> _ACTIVITY_: An acceptable answer contains each line of the material, unchanged.

> _DATA RECORDS_:
____________________

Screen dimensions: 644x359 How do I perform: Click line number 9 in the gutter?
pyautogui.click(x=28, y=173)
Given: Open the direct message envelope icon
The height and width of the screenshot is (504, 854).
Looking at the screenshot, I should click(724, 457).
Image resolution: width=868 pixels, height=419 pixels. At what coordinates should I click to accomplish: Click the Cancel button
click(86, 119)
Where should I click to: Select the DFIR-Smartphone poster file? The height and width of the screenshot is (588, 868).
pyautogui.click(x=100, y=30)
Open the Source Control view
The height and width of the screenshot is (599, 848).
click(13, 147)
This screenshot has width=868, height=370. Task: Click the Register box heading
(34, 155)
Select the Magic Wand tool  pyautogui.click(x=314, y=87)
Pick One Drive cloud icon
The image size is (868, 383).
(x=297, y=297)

____________________

> _RESPONSE AREA_:
Screen dimensions: 644x359 How do I perform: Click line number 9 in the gutter?
pyautogui.click(x=28, y=173)
Given: Open the direct message envelope icon
The height and width of the screenshot is (504, 854).
Looking at the screenshot, I should click(724, 457).
Image resolution: width=868 pixels, height=419 pixels. At what coordinates should I click to accomplish: Click the Cancel button
click(86, 119)
Where should I click to: Select the DFIR-Smartphone poster file? The height and width of the screenshot is (588, 868).
pyautogui.click(x=100, y=30)
Open the Source Control view
The height and width of the screenshot is (599, 848).
click(13, 147)
This screenshot has width=868, height=370. Task: Click the Register box heading
(34, 155)
Select the Magic Wand tool  pyautogui.click(x=314, y=87)
Pick One Drive cloud icon
The image size is (868, 383).
(x=297, y=297)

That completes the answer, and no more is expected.